### DATASET RECORDS
┌────────
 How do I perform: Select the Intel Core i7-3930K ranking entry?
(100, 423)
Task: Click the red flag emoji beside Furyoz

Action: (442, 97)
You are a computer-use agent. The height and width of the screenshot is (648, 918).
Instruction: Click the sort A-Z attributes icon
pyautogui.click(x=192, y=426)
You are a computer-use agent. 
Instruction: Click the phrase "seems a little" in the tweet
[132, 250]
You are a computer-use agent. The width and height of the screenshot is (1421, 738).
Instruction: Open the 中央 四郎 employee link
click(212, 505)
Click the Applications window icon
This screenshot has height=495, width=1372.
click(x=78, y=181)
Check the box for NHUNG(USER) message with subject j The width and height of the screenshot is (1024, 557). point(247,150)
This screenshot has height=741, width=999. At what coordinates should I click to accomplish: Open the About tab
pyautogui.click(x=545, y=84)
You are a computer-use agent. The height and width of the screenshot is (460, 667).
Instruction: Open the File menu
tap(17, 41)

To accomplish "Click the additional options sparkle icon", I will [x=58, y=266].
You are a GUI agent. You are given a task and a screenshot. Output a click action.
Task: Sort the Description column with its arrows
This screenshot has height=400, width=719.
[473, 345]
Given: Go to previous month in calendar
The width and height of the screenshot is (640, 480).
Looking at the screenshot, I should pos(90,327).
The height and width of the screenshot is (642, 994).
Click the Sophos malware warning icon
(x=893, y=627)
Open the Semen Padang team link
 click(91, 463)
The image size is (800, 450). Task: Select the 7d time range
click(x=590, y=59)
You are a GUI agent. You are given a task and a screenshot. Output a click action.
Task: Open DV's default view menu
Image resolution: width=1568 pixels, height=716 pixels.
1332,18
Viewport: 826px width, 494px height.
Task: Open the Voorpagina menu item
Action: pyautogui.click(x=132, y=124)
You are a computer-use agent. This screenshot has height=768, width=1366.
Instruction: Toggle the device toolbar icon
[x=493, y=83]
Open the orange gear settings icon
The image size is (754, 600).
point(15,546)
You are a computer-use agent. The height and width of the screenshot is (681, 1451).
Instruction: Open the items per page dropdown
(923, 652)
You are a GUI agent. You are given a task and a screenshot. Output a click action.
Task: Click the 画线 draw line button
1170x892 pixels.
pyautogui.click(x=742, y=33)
└────────
### WORK INSTRUCTIONS
From the line containing "Task: Click the 画线 draw line button" down to the end of the listing above, return each line exactly as it appears and nothing more.

### RESPONSE TO THIS TASK
Task: Click the 画线 draw line button
1170x892 pixels.
pyautogui.click(x=742, y=33)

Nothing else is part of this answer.